▶ **Opdracht**
Neem uit het bronfragment letterlijk het stuk over dat opent met de woorden "Quincy van Dijk, beste" en sluit met "de categorie basisonderwijs.".

▶ **Bronfragment**
################

Quincy van Dijk, beste Leraar van het Jaar 2019, categorie basisonderwijs

‘Wat ik de kinderen meegeef, is dat ze nooit op moeten geven. Iedereen krijgt te maken met tegenslag en daar mag je even flink van balen. Maar je komt er ook weer sterker uit.’ En Quincy kan het weten, hij overwon meerdere hobbels om te komen waar hij nu is. Quincy van Dijk, meester van groep 8, is winnaar in de categorie basisonderwijs.

################

▶ **Getoonde gegevens**

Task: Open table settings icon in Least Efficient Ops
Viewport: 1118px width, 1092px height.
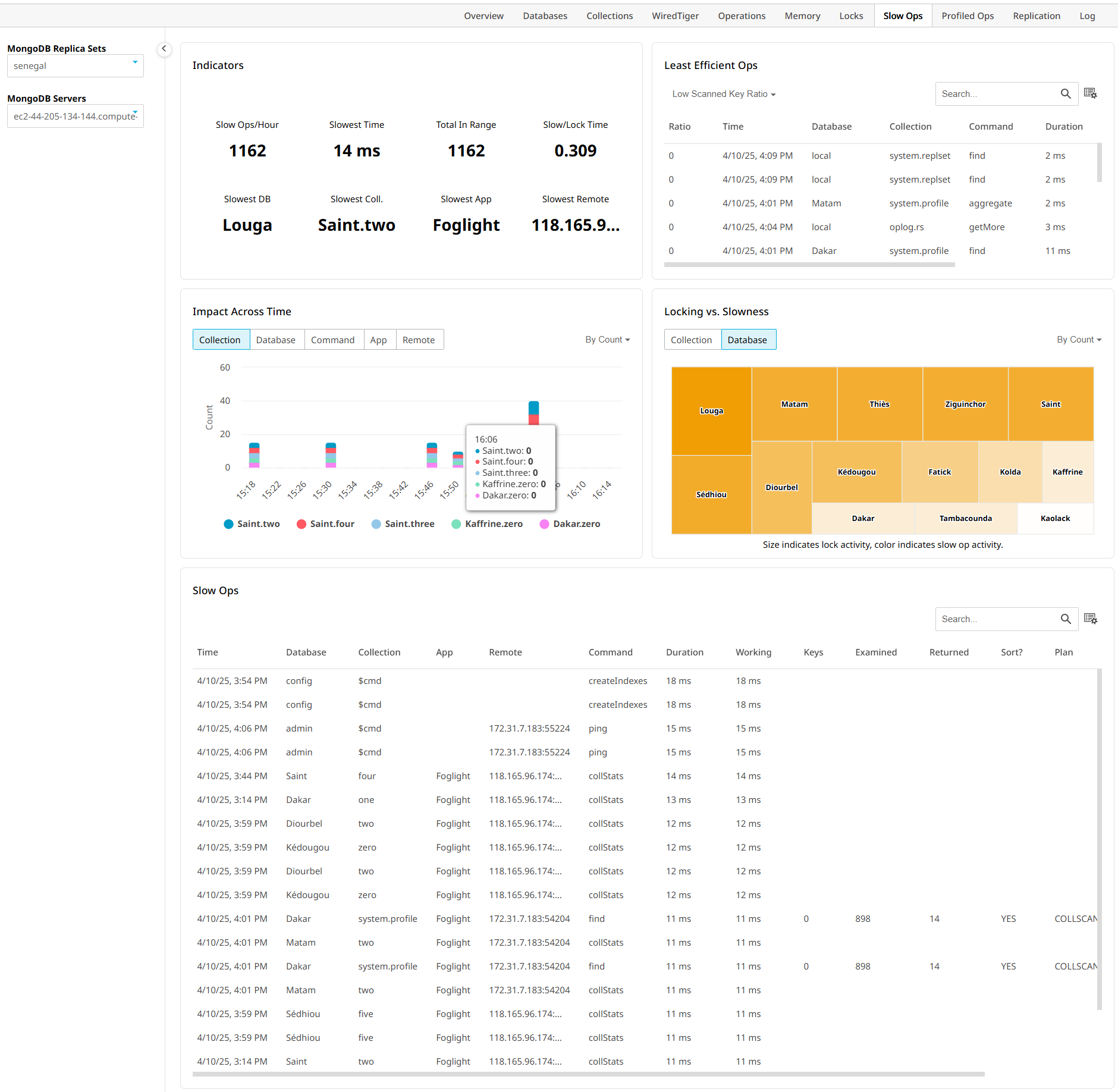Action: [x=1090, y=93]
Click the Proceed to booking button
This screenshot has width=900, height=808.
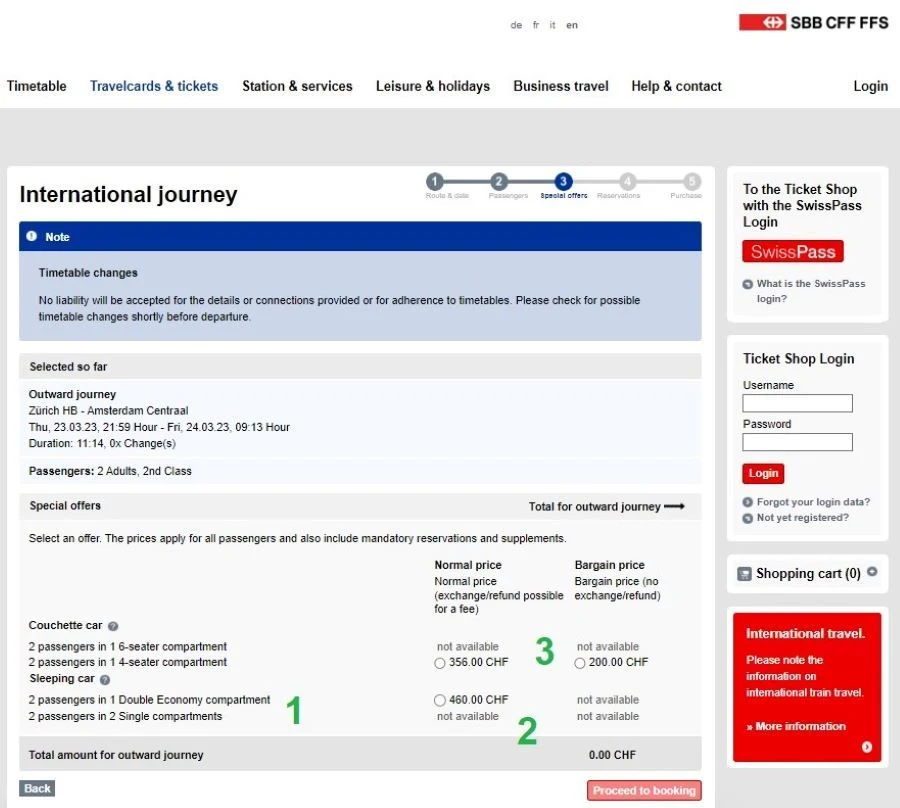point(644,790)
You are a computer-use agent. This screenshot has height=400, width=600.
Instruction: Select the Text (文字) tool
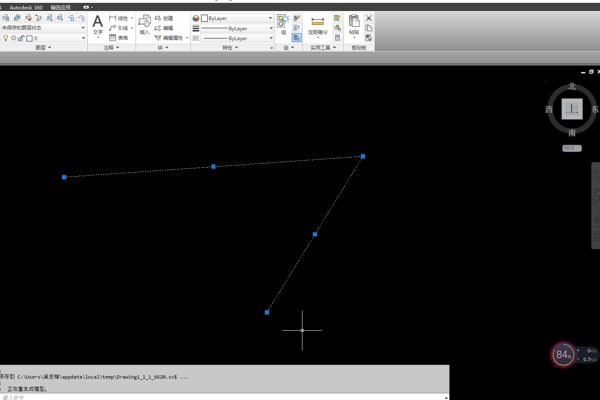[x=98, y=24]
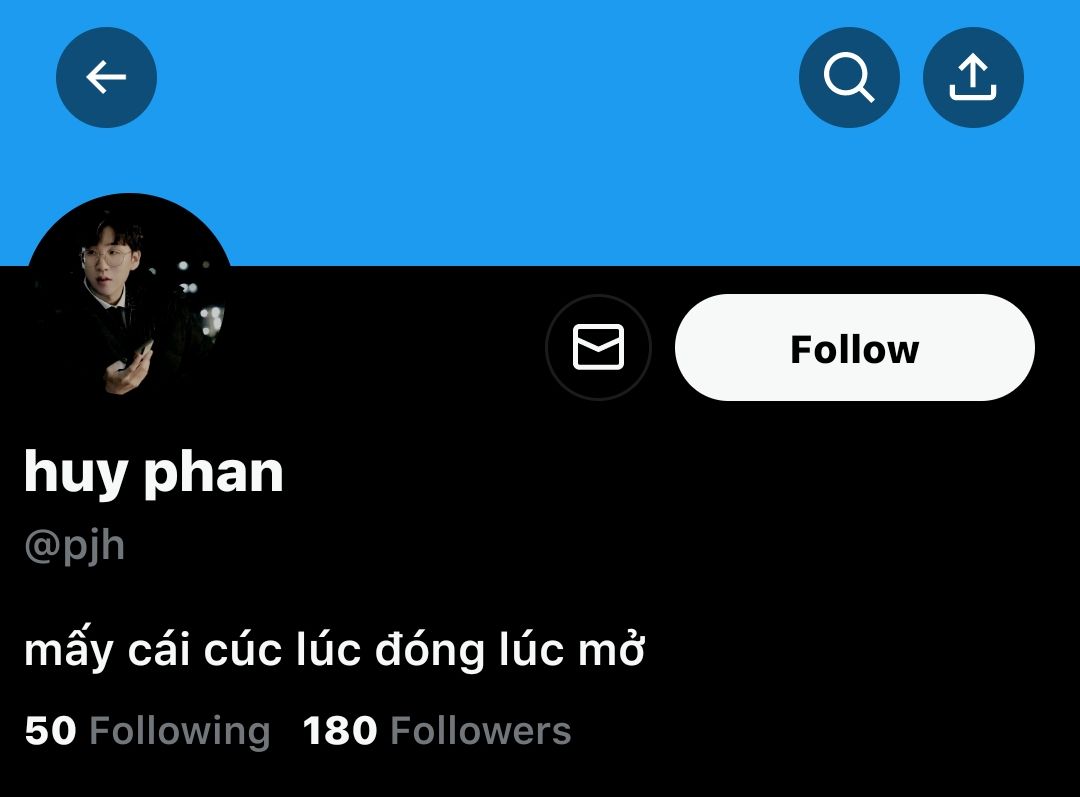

################

▶ **Oplossing**
Quincy van Dijk, beste Leraar van het Jaar 2019, categorie basisonderwijs

‘Wat ik de kinderen meegeef, is dat ze nooit op moeten geven. Iedereen krijgt te maken met tegenslag en daar mag je even flink van balen. Maar je komt er ook weer sterker uit.’ En Quincy kan het weten, hij overwon meerdere hobbels om te komen waar hij nu is. Quincy van Dijk, meester van groep 8, is winnaar in de categorie basisonderwijs.